Each line below should be written out again exactly.

[Saved data entries]

----------------------------------------

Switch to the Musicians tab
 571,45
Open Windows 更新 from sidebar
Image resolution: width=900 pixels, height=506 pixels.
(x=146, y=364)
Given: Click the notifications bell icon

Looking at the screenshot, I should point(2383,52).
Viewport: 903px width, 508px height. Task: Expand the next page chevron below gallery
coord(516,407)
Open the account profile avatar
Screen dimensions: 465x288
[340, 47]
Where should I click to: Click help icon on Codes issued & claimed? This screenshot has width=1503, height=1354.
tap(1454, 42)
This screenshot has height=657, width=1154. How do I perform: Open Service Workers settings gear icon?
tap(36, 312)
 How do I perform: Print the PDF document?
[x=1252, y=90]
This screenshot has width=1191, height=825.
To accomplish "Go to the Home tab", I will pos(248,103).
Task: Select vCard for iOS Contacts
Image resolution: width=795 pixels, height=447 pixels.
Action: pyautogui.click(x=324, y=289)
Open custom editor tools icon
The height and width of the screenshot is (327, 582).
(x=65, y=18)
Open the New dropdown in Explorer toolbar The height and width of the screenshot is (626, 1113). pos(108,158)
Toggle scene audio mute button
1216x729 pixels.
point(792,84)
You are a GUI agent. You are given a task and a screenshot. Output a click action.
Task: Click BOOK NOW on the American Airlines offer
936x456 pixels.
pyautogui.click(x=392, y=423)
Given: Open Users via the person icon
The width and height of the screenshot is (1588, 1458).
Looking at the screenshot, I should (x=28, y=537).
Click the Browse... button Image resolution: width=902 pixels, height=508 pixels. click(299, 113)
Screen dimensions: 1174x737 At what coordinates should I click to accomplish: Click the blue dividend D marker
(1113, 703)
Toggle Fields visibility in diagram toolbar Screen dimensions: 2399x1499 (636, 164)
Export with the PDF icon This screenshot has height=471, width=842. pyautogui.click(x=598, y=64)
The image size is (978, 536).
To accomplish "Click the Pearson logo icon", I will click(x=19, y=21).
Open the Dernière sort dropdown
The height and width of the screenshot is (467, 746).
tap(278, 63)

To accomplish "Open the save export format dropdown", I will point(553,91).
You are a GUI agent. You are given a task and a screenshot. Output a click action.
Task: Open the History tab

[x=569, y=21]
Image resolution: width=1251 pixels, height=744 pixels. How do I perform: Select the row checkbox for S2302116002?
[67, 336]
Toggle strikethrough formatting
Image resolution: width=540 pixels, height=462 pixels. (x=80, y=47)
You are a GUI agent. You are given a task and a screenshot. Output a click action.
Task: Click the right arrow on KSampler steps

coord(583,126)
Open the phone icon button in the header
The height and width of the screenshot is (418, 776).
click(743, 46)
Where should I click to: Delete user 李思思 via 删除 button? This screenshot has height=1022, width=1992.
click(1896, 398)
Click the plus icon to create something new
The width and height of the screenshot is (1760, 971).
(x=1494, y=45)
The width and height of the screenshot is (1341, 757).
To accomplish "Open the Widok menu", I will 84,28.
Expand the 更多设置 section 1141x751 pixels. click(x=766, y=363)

----------------------------------------

* [TASK ANSWER]:
Switch to the Musicians tab
 571,45
Open Windows 更新 from sidebar
Image resolution: width=900 pixels, height=506 pixels.
(x=146, y=364)
Given: Click the notifications bell icon

Looking at the screenshot, I should point(2383,52).
Viewport: 903px width, 508px height. Task: Expand the next page chevron below gallery
coord(516,407)
Open the account profile avatar
Screen dimensions: 465x288
[340, 47]
Where should I click to: Click help icon on Codes issued & claimed? This screenshot has width=1503, height=1354.
tap(1454, 42)
This screenshot has height=657, width=1154. How do I perform: Open Service Workers settings gear icon?
tap(36, 312)
 How do I perform: Print the PDF document?
[x=1252, y=90]
This screenshot has width=1191, height=825.
To accomplish "Go to the Home tab", I will pos(248,103).
Task: Select vCard for iOS Contacts
Image resolution: width=795 pixels, height=447 pixels.
Action: pyautogui.click(x=324, y=289)
Open custom editor tools icon
The height and width of the screenshot is (327, 582).
(x=65, y=18)
Open the New dropdown in Explorer toolbar The height and width of the screenshot is (626, 1113). pos(108,158)
Toggle scene audio mute button
1216x729 pixels.
point(792,84)
You are a GUI agent. You are given a task and a screenshot. Output a click action.
Task: Click BOOK NOW on the American Airlines offer
936x456 pixels.
pyautogui.click(x=392, y=423)
Given: Open Users via the person icon
The width and height of the screenshot is (1588, 1458).
Looking at the screenshot, I should (x=28, y=537).
Click the Browse... button Image resolution: width=902 pixels, height=508 pixels. click(299, 113)
Screen dimensions: 1174x737 At what coordinates should I click to accomplish: Click the blue dividend D marker
(1113, 703)
Toggle Fields visibility in diagram toolbar Screen dimensions: 2399x1499 (636, 164)
Export with the PDF icon This screenshot has height=471, width=842. pyautogui.click(x=598, y=64)
The image size is (978, 536).
To accomplish "Click the Pearson logo icon", I will click(x=19, y=21).
Open the Dernière sort dropdown
The height and width of the screenshot is (467, 746).
tap(278, 63)

To accomplish "Open the save export format dropdown", I will point(553,91).
You are a GUI agent. You are given a task and a screenshot. Output a click action.
Task: Open the History tab

[x=569, y=21]
Image resolution: width=1251 pixels, height=744 pixels. How do I perform: Select the row checkbox for S2302116002?
[67, 336]
Toggle strikethrough formatting
Image resolution: width=540 pixels, height=462 pixels. (x=80, y=47)
You are a GUI agent. You are given a task and a screenshot. Output a click action.
Task: Click the right arrow on KSampler steps

coord(583,126)
Open the phone icon button in the header
The height and width of the screenshot is (418, 776).
click(743, 46)
Where should I click to: Delete user 李思思 via 删除 button? This screenshot has height=1022, width=1992.
click(1896, 398)
Click the plus icon to create something new
The width and height of the screenshot is (1760, 971).
(x=1494, y=45)
The width and height of the screenshot is (1341, 757).
To accomplish "Open the Widok menu", I will 84,28.
Expand the 更多设置 section 1141x751 pixels. click(x=766, y=363)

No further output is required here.